Initiative on Leveraging the past record
  • Masa Kageyama (LSCE/IPSL, France, Masa.Kageyama @ lsce.ipsl.fr)
    Masa Kageyama is a research scientist at Laboratoire des Sciences du Climat de l'Environnement (LSCE/IPSL, Gif-sur-Yvette, France). Her work deals with understanding paleoclimates, and in particular the climate of the last glacial period, by modelling these climates and comparing model results with paleo-climatic and paleo-environmental reconstructions. She has been an active participant to the Paleoclimate Modelling Intercomparison Project (PMIP) since 1995.
  • Robert Pincus (CIRES/NOAA, USA, Robert.Pincus @ Colorado.EDU)
    Robert Pincus is a research scientist at the University of Colorado with links to the NOAA Earth System Research Lab. He works on problems related to clouds and radiation, including the measurement of cloud properties using remote sensing observations, the representation of clouds and their interaction with radiation in atmospheric models at all scales, and the use of cloud observations in model assessment and data assimilation.
Initiative on Coupling clouds to circulations
  • Pier Siebesma (KNMI, Netherlands, siebesma @ knmi.nl)
    Prof. dr. Pier Siebesma is senior scientist at the Royal Netherlands Meteorological Institute (KNMI) and a part-time professor at the Technical University of Delft. His main interests are in the understanding, modeling and the parameterization of cloud related processes for weather and climate. He is currently the coordinator of the EU project EUCLIPSE on cloud-climate feedbacks.
  • Dargan Frierson (University of Washington, USA, dargan @ atmos.washington.edu)
    Dargan Frierson is an associate professor at the University of Washington, he has made fundamental contribution to our understanding of the interplay of clouds, convection and large-scale circulations through the use of a hierarchy of models.
Initiative on Changing patterns
  • Ted Shepherd (Univ. Reading, UK, theodore.shepherd @ reading.ac.uk)

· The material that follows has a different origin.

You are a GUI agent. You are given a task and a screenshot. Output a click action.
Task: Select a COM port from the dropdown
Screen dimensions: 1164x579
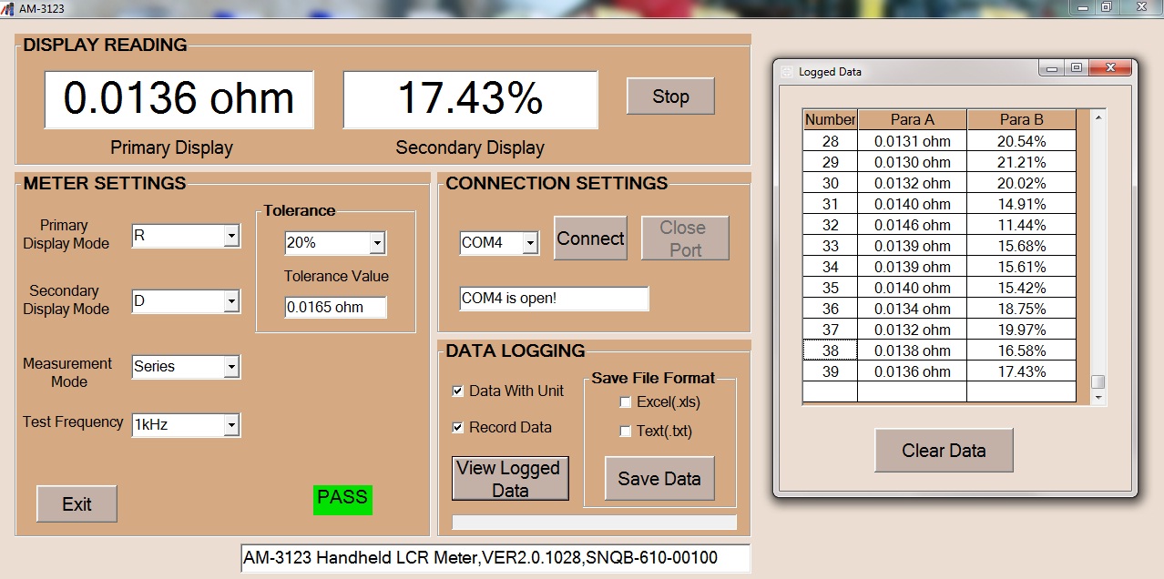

    Ted Shepherd is Grantham Professor of Climate Science at the University of Reading. Up to 2012 he worked at the University of Toronto where his research ranged from fundamental geophysical fluid dynamics to chemistry-climate modelling of the middle atmosphere. His interests are now more focused on the troposphere and related to understanding uncertainty in large-scale atmospheric circulation.
  • Adam Sobel (Univ. Columbia, USA, ahs129 @ columbia.edu)
    Adam Sobel is a Professor at Columbia University. His research is in atmospheric and climate dynamics, with emphases on the tropics and the role of cumulus convection on large scales. Specific current interests include the Madden-Julian oscillation, tropical cyclones, severe convection over land, and the relation of all of these to global climate.
Initiative: Towards more reliable models
  • Christian Jakob (Monash Univ., Australia, christian.jakob @ monash.edu)
    Christian Jakob is the Chair of Climate Modelling at Monash University. His research interests lie in the improvement of the representation of clouds and tropical convection in weather and climate models. He exploits a variety of process-oriented observations to better understand the underlying processes and to inform his model development activities. He is the Co-Chair of the WCRP Modelling Advisory Panel (WMAC).
  • Masahiro Watanabe (Univ. Tokyo, Japan, hiro @ aori.u-tokyo.ac.jp)
    Masahiro Watanabe is an associate professor at the University of Tokyo. He has lead model development for a Japanese community climate model, and his reserach interests span from cloud feedback in climate change to dynamics of natural climate variability, with particular focus on the role of coupled atmosphere-ocean processes therein.